--- Material for this task ---

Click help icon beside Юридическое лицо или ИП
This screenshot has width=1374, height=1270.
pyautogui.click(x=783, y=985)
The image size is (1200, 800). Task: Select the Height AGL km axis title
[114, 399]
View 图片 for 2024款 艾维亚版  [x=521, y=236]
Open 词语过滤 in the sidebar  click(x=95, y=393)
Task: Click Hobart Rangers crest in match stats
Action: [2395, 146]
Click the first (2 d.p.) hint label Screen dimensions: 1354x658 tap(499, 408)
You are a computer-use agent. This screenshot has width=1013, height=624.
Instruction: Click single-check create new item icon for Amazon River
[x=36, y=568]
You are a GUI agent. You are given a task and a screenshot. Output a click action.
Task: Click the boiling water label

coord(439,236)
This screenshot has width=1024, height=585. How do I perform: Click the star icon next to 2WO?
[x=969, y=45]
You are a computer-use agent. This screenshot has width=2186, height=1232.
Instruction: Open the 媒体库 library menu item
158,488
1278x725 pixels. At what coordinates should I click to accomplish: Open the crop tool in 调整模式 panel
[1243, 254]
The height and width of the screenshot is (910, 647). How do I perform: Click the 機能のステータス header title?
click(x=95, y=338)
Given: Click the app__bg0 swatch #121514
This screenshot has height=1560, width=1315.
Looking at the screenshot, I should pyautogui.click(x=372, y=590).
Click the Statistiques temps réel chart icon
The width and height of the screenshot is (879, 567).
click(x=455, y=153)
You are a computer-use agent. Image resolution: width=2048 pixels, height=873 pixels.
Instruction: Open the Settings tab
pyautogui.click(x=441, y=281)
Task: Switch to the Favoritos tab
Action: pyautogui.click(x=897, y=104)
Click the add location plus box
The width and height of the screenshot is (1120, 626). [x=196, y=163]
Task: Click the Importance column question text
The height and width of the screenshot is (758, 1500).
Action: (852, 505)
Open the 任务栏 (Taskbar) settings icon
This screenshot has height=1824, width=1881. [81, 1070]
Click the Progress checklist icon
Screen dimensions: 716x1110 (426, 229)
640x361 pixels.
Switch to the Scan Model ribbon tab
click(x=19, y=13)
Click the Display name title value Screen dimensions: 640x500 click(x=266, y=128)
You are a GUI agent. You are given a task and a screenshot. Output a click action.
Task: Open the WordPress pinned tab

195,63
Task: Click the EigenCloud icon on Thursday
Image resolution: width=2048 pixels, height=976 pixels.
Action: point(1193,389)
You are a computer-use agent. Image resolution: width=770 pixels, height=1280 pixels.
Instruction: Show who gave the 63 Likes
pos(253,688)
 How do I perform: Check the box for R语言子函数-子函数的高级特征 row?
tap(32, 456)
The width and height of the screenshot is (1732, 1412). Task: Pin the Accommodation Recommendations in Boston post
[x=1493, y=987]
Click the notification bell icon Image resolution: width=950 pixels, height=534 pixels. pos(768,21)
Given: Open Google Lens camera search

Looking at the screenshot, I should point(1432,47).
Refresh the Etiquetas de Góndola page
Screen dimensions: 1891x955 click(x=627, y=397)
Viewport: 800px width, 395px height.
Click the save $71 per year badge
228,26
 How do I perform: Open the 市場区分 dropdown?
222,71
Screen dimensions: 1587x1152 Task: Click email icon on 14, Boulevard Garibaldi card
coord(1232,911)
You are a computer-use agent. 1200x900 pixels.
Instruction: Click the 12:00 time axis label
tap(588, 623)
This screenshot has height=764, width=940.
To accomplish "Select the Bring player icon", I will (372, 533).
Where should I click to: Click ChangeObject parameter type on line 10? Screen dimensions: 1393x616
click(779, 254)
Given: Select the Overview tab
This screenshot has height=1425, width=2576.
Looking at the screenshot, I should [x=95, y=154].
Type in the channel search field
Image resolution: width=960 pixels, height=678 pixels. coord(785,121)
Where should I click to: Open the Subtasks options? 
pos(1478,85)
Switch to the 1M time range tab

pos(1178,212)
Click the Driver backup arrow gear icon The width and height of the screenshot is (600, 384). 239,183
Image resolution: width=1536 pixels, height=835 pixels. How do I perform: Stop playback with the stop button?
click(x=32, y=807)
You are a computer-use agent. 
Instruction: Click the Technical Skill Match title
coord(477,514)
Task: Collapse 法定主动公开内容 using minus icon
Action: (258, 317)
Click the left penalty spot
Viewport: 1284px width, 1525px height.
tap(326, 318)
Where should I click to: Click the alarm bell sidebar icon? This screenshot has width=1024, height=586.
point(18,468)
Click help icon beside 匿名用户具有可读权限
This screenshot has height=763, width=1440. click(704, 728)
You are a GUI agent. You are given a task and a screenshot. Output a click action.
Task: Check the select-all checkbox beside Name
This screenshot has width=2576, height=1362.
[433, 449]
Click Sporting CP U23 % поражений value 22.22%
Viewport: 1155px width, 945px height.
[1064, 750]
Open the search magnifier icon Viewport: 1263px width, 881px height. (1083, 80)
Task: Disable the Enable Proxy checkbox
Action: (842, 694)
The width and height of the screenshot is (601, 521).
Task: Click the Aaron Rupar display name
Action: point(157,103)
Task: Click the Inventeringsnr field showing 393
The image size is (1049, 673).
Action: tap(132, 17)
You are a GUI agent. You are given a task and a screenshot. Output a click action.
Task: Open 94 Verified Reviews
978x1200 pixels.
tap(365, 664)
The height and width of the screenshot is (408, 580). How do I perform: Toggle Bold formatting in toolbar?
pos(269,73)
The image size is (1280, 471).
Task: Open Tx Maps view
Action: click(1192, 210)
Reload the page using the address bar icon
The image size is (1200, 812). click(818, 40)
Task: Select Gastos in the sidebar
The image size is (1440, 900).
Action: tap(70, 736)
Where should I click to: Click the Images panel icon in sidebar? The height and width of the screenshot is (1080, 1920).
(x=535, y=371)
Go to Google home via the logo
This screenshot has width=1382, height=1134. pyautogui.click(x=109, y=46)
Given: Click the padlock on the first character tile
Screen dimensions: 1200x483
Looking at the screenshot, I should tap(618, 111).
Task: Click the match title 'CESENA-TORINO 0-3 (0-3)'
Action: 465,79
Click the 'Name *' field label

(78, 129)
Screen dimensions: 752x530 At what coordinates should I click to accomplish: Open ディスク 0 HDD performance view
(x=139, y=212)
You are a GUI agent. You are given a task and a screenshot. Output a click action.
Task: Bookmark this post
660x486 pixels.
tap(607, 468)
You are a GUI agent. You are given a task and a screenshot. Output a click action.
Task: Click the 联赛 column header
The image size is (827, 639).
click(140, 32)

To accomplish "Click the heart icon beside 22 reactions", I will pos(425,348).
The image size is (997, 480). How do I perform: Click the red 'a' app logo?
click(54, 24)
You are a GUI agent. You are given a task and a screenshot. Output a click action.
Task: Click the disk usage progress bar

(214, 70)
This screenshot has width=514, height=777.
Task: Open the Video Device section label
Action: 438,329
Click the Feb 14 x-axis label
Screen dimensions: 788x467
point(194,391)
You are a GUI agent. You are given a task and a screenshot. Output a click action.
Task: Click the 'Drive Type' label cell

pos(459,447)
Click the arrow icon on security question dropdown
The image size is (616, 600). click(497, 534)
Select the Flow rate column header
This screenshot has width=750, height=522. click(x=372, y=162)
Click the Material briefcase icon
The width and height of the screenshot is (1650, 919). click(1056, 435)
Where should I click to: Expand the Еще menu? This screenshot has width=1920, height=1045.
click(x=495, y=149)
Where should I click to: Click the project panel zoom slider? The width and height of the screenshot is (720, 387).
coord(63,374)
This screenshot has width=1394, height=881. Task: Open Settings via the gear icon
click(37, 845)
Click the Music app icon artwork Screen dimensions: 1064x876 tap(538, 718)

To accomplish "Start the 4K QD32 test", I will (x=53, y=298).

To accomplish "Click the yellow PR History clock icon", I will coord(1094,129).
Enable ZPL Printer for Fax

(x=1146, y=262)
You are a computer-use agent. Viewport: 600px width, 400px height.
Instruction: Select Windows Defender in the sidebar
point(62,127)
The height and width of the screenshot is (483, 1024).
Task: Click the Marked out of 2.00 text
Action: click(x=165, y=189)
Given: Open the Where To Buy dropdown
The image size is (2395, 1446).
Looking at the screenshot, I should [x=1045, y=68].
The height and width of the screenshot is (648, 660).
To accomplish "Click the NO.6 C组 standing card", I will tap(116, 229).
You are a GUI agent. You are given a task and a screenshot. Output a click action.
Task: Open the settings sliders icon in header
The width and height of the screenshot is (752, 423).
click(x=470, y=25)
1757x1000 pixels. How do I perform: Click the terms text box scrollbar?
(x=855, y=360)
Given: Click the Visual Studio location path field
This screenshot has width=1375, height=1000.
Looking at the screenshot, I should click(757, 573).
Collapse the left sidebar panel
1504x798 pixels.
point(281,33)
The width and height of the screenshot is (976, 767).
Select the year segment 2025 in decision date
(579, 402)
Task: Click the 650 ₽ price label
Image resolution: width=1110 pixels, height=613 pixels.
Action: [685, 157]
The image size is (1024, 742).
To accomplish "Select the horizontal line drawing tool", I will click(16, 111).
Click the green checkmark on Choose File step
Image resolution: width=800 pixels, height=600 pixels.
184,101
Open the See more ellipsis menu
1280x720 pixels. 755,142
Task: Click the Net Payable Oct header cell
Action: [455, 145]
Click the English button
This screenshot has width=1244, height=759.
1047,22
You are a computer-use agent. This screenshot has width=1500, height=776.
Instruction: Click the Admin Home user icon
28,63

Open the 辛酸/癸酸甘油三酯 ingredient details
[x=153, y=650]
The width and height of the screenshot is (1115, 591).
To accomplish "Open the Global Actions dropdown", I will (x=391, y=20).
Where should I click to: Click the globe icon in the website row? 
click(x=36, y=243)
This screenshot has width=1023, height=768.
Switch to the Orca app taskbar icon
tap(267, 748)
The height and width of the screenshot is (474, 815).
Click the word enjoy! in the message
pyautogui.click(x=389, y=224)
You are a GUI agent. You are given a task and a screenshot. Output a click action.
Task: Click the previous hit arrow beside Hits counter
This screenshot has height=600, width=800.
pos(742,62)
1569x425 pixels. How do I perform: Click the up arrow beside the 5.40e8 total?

---

Copy from the entries above each line in which the string "first" can be found.

▸ Solution to the problem:
Click the first (2 d.p.) hint label Screen dimensions: 1354x658 tap(499, 408)
Given: Click the padlock on the first character tile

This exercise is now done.